Today’s post is from Joe Murphy.
Murphy is the author of 501 Ideas for Your Compliance and Ethics Program (SCCE; 2008) and a frequent commentator on compliance issues.
There was recently an online posting championing the idea of the Department of Justice using some of the $9 billion criminal penalty imposed on one company for violations of sanctions against Sudan, Iran and Cuba to compensate victims of the regimes in those countries. The Department would explore who those victims were and determine how to compensate them.
As a student of political science, I find this worrisome. Any figure with that many zeros behind it is real money. And, it can fairly be said, that money is a form of power. Here we would have unelected enforcement officials making policy decisions about how to spend large pools of funds. Determining exactly who were the victims of such systemic violations is not simply an administrative task; there will be important policy decisions to be made, including matters of foreign policy.
When the fines were small this could be considered an incidental function. But when the amounts are in the billions, this is cause for much more consideration. Sure, we are often frustrated by the slow process of legislative deliberation, but that is the governmental system we have chosen. The raising and allocation of funds is subject to a system of checks and balances. We live in a democracy, not a government of selected elites who choose to spend money as they think best. Enforcement officials should be enforcing the law and taking steps to prevent violations. Courts should be hearing disputes and resolving conflicts. But they are not legislatures and should not be selecting where to dole out billions of dollars in funds.

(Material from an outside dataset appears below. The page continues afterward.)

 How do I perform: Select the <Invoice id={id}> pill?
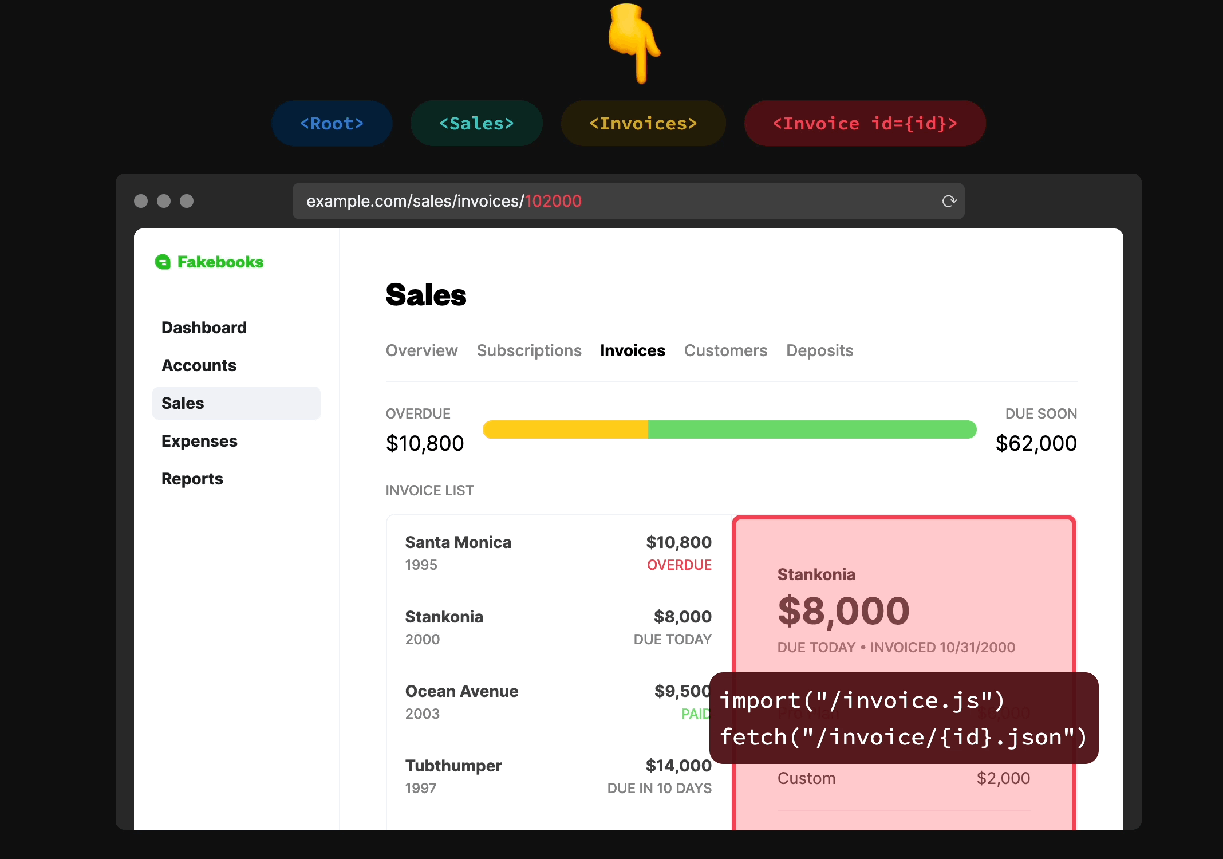click(x=864, y=123)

As the size of criminal fines has ballooned we have passed the point where this issue can be ignored. There are serious policy issues. If, on the one hand, the funds were simply added to the general funds of the government we would also have the troublesome issue of law enforcement being converted into a revenue-raising operation. This specter is seen in Europe, where the EU’s competition law enforcers sometimes seem more like revenue agents than public servants dedicated to preventing violations. Consider the institutional bias this would introduce if an enforcement agency is a funding source for government operations. Instead of having an incentive to stamp out violations, there would at least appear to be an opposite interest: let the violations ripen into large cases so there is more revenue to harvest.
On the other hand, if the proceeds go elsewhere, then what is done with the money and who decides? In the US at the federal level the proceeds go to victim reimbursement. But as the cases deal with systematic violations or ones where victims are not clearly defined, this is not so easy. When the violations are not simply theft, how do we determine who the victims are? Who makes those decisions? Is there a process in place capable of handling this? And in a system where the victims are capable of pursuing their own compensation through litigation, what happens to the penalty funds generated by government?
If enforcers are allocating billions of dollars, can lobbying for that money be far behind? What alert non-profit would pass up the opportunity to have access to those funds? And, as the enforcers should know well, dealing in those sums eventually invites fraud. Will the enforcers require reports on how the funds were spent? Will they audit or investigate this? Will they then be allocating resources to monitor their grants to the victims and those who purport to benefit the victims? Is this a business we want enforcers conducting?
Giving this level of power to enforcement officials should at least cause us to stop and think more about the process. They were not trained in how to do this, they were not selected for this, and they are not accountable to the public for what they do. Up until now, this question has not only not been answered, but for the most part it is not even being asked. I find this at least a cause for concern.